Reproduce the records from the start through the line containing "coord(816,231)", replacing "fast forward button" with "rewind button" and leaving everything else unchanged.

▶ [EXCERPTED DATA]:
:::::
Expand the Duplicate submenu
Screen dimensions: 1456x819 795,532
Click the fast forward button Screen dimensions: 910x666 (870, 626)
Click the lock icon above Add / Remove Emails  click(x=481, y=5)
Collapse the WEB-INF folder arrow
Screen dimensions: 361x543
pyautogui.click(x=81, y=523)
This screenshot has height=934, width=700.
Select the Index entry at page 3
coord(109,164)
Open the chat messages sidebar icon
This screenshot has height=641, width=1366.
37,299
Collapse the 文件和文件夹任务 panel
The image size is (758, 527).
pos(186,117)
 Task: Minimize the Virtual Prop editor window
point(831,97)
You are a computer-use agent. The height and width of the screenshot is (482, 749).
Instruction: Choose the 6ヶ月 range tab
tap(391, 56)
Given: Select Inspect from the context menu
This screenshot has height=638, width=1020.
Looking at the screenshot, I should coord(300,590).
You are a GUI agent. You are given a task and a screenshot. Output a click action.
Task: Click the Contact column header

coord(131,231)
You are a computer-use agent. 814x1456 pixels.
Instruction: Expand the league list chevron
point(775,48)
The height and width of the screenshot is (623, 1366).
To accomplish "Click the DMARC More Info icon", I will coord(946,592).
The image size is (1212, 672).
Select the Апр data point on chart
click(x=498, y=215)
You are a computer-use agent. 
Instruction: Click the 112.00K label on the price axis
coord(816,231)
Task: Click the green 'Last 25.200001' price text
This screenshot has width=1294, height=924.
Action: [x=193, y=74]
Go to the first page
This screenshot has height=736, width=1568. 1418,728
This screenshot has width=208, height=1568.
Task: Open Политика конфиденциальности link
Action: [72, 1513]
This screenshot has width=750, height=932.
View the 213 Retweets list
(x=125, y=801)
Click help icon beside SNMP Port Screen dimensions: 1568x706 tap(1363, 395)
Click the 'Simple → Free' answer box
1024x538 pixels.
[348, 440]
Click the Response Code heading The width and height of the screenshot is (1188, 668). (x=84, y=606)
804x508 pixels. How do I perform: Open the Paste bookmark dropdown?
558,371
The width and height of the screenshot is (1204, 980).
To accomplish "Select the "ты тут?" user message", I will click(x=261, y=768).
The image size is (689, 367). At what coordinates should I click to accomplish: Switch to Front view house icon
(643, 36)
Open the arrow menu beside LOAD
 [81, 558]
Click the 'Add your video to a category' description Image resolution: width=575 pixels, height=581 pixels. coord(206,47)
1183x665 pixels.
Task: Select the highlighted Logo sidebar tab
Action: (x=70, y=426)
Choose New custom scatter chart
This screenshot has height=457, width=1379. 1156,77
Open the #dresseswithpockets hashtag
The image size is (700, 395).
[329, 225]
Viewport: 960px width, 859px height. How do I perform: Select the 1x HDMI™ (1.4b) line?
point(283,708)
:::::
▶ [ANSWER TO THIS EXERCISE]:
Expand the Duplicate submenu
Screen dimensions: 1456x819 795,532
Click the rewind button Screen dimensions: 910x666 (870, 626)
Click the lock icon above Add / Remove Emails  click(x=481, y=5)
Collapse the WEB-INF folder arrow
Screen dimensions: 361x543
pyautogui.click(x=81, y=523)
This screenshot has height=934, width=700.
Select the Index entry at page 3
coord(109,164)
Open the chat messages sidebar icon
This screenshot has height=641, width=1366.
37,299
Collapse the 文件和文件夹任务 panel
The image size is (758, 527).
pos(186,117)
 Task: Minimize the Virtual Prop editor window
point(831,97)
You are a computer-use agent. The height and width of the screenshot is (482, 749).
Instruction: Choose the 6ヶ月 range tab
tap(391, 56)
Given: Select Inspect from the context menu
This screenshot has height=638, width=1020.
Looking at the screenshot, I should coord(300,590).
You are a GUI agent. You are given a task and a screenshot. Output a click action.
Task: Click the Contact column header

coord(131,231)
You are a computer-use agent. 814x1456 pixels.
Instruction: Expand the league list chevron
point(775,48)
The height and width of the screenshot is (623, 1366).
To accomplish "Click the DMARC More Info icon", I will coord(946,592).
The image size is (1212, 672).
Select the Апр data point on chart
click(x=498, y=215)
You are a computer-use agent. 
Instruction: Click the 112.00K label on the price axis
coord(816,231)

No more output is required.